= Provided text =
If you have been diagnosed with pulmonary embolism, or PE, you may wish to discuss the following five questions with your physician:
1. What line of treatment will I be given for pulmonary embolism?
Your line of treatment depends upon your doctor’s decision, which will be based on test results, physical examinations, and your medical history. However, any or a combination of the following treatments may be prescribed:
• Oxygen supplementation – This can be given through a ventilator or through a nasal cannula
• Anticoagulant administration- Heparin is a fast-acting anticoagulant that helps the clot to dissolve. Other chemicals found effective are fondaparinux acenocoumarol or phenprocoumon, and enoxaparin.
• Dopamine may be given to restore the fallen blood pressure.
• Inferior vena cava filter – The main vein can have a filter fitted so that in the future clots are filtered out and do not enter the lungs. Persons sensitive or unable to take anticoagulants are given this option.
• Thrombolysis – A large clot may require tissue plasminogen activator and dissolving of the pulmonary embolus and the original clot. It is a surgical procedure but a very effective one. However, this procedure is not recommended for trauma patients or those who have had severe bleeding in an injury that caused the PE.

= Material provided =
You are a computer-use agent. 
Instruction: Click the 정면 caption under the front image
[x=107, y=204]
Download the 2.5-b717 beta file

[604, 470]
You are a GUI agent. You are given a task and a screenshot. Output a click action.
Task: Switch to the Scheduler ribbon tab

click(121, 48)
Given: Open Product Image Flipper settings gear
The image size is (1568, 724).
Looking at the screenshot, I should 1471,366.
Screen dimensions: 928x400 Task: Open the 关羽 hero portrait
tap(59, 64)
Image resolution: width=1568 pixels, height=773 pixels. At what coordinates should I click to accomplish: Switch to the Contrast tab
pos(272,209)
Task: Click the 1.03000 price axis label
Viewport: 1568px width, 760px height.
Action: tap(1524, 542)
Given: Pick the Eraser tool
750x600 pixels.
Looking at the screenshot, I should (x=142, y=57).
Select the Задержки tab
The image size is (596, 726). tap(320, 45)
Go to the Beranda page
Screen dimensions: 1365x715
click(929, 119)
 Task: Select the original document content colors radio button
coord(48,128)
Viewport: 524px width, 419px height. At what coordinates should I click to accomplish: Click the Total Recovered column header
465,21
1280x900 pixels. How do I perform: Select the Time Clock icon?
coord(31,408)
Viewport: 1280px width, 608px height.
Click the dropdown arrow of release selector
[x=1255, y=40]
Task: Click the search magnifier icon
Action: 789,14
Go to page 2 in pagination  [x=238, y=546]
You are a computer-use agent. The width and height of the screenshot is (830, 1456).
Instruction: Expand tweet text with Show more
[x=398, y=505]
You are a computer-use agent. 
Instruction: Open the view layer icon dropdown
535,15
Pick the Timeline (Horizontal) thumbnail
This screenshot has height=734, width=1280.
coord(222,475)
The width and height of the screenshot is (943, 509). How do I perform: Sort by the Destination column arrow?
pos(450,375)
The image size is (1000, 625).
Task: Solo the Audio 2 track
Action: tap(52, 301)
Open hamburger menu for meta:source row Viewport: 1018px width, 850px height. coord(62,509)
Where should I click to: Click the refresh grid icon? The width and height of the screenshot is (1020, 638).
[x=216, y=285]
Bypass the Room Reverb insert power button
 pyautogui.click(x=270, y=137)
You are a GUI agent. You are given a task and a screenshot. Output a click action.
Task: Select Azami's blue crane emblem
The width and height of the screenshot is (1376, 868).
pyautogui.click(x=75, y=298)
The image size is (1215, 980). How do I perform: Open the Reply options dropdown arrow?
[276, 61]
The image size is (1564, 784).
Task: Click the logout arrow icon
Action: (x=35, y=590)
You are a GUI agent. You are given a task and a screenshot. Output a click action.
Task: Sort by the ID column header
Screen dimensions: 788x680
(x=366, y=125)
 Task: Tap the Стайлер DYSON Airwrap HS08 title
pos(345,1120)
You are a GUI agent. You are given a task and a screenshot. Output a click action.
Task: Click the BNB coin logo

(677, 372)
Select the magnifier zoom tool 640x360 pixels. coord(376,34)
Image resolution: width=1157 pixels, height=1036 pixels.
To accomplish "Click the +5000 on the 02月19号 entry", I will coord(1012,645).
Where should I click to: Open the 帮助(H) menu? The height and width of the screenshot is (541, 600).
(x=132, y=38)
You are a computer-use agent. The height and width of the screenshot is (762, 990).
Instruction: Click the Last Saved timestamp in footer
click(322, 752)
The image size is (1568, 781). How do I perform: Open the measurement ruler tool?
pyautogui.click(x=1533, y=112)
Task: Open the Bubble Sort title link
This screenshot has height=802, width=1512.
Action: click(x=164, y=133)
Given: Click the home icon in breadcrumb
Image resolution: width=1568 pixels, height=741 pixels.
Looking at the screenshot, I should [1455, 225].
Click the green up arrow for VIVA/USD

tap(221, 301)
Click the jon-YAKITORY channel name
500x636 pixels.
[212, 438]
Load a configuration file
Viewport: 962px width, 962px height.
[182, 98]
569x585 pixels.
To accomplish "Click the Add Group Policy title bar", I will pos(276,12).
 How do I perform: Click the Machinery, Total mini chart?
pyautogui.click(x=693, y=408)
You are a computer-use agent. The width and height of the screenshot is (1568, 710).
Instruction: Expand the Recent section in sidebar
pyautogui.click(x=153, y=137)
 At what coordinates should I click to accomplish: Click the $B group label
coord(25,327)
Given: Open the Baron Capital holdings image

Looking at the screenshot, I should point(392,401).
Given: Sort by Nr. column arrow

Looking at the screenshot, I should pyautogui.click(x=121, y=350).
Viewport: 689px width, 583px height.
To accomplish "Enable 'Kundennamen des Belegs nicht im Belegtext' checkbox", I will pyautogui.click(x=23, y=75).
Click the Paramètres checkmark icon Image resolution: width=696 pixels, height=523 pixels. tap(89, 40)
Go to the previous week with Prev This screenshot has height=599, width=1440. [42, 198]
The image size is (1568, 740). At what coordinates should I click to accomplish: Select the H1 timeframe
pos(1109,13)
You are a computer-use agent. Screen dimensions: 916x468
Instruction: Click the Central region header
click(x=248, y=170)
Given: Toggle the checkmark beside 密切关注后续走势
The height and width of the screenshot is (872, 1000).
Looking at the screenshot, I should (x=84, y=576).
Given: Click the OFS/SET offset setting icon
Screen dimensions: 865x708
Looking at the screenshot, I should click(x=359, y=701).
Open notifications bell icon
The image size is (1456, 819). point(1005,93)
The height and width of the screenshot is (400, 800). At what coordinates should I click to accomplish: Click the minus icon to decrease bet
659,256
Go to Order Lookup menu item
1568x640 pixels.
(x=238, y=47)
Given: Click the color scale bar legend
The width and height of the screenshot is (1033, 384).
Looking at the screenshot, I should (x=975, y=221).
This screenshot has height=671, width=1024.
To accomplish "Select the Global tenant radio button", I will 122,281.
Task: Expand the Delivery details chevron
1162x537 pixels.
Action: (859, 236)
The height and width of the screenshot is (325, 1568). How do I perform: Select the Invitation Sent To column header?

= What you will do =
Could you pick up the text on pulmonary embolism after its last sentence and keep writing it?

= Task result =
2. Will I need to undergo surgery?
Surgical procedures may be required if a clot removal and vein filter are recommended by the doctor.
3. What are the risk factors for pulmonary embolism?
Risk factors for PE are:
• Long periods of immobility
• Certain heart conditions
• Deep vein clots in the legs
• Extensive travel
• Damaged vein walls
• Usage of birth control pills
4. What is the prognosis for pulmonary embolism?
The outlook for PE patients depends largely upon the extent of lung damage. Mortaility rate stands at 26 percent (Source: Barritt DW, Jordan SC (1960). "Anticoagulant drugs in the treatment of pulmonary embolism: a controlled trial.". Lancet 1 (7138): 1309–12. doi:10.1016/S0140-6736(60)92299-6.PMID 13797091.).